EXERCISE TASKS:
- 1) Please update the passage on color contrast by writing it out again from "Simultaneous contrast is" up to and including "a complementary color.", with "diametrically opposite" replaced by "directly opposite".
- 2) According to the passage on color contrast, where and in what year were the two van Gogh works painted?
- 3) Carry on the passage on color contrast from the point where it stops.

SOURCE:
◇ ◇ ◇ ◇
Equinox, Hans Hofmann, 1958. Note how the contrasting colors create energetic forms, which Hofmann famously termed “push and pull.”

Two colors, side by side, interact with one another and change our perception accordingly. The effect of this interaction is called simultaneous contrast. Since we rarely see colors in isolation, simultaneous contrast affects our sense of the color that we see. For example, red and blue flowerbeds in a garden are modified where they border each other: the blue appears green and the red, orange. (This is explained below.) The real colors are not altered; only our perception of them changes. This effect has a simple scientific explanation that we will uncover.

Mummy cases of ancient Egypt were inlaid with gold and blue lapis.

Simultaneous contrast is most intense when the two colors are complementary colors. Complementary colors are pairs of colors, diametrically opposite on a color circle: as seen in Newton’s color circle, red and green, and blue and yellow. Yellow complements blue; mixed yellow and blue lights generate white light.

Impressionist interest in color and light is influenced in part by the research of scientists like Michel Chevreul. Specifically, the idea that an object of any given color will cast a shadow tinged with that of its complementary color and tinting neighboring colors in the same manner influences Impressionists. This theory was already known to earlier painters, such as Eugène Delacroix. A primary color such as red has green (the combination of the other two primaries) as its complementary. Similarly, blue has orange and yellow has purple as a complementary color.

Artists have always explored the effects of juxtaposing complementary colors, even without understanding it in neurophysiological terms. Few artists have dramatically used complementary colors as has Vincent van Gogh (1853-1890), illustrated below. Both works were painted in Arles in 1888.
◇ ◇ ◇ ◇
MATERIAL PROVIDED:
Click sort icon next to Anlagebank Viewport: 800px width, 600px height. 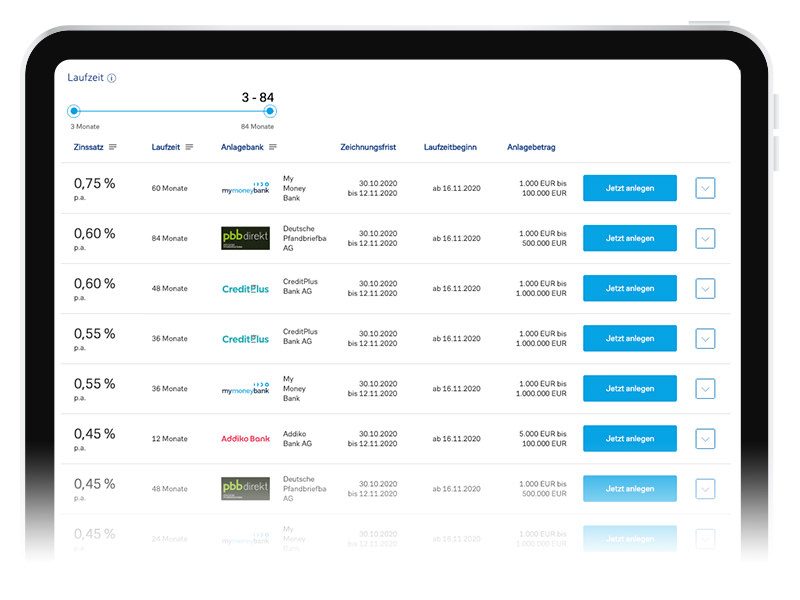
◇ ◇ ◇ ◇
RESPONSES BY TASK:
- 1)
Simultaneous contrast is most intense when the two colors are complementary colors. Complementary colors are pairs of colors, directly opposite on a color circle: as seen in Newton’s color circle, red and green, and blue and yellow. Yellow complements blue; mixed yellow and blue lights generate white light.

Impressionist interest in color and light is influenced in part by the research of scientists like Michel Chevreul. Specifically, the idea that an object of any given color will cast a shadow tinged with that of its complementary color and tinting neighboring colors in the same manner influences Impressionists. This theory was already known to earlier painters, such as Eugène Delacroix. A primary color such as red has green (the combination of the other two primaries) as its complementary. Similarly, blue has orange and yellow has purple as a complementary color.

- 2) In Arles, in 1888.

- 3)
Yellow and blue accentuate each other in van Gogh’s Café Terrace on the Place du Forum, Arles, 1888.

Red and green accentuate each other in van Gogh’s Night Café in Arles, which was painted the same month as the café at left.

Our sensation is the most intense where two extremes are juxtaposed. Van Gogh’s Night Cafe composes colors described as “warm,” which are generally associated with such sensations and emotions as energy, joy, love and festivity. In his letter to his brother Theo, van Gogh considers the work as “…one of the ugliest (pictures) I have done… I have tried to express the terrible passions of humanity by means of red and green.” By using color in this manner, van Gogh exploits the psychological capacities of colors to arouse emotions (first noticed by Alberti; see introduction), here intentionally creating a jarring unpleasant sensation for the viewer. Contrast this with the entry on Picasso and his “Blue Period,” where the paintings arouse emotions more usually associated with “cold” colors, such as sadness and a withdrawn quality.

Another question to ponder! What other elements in the painting of “The Night Cafe” both as regards color and manner of painting, convey this idea that it is not a pleasant painting of the sort of place most people go to for enjoyment? Yet: the other painting: ‘Cafe Terrace..’ does not have the effect, despite blues being predominant colours?

Simultaneous contrast applies not just to sight but also to the senses of touch and taste. Jumping out of a sauna into a cold pool accentuates the coldness. Drinking orange juice after eating pancakes and sweet maple syrup accentuates the acidity of the juice.

To explore contrasts, point at the colors, below left.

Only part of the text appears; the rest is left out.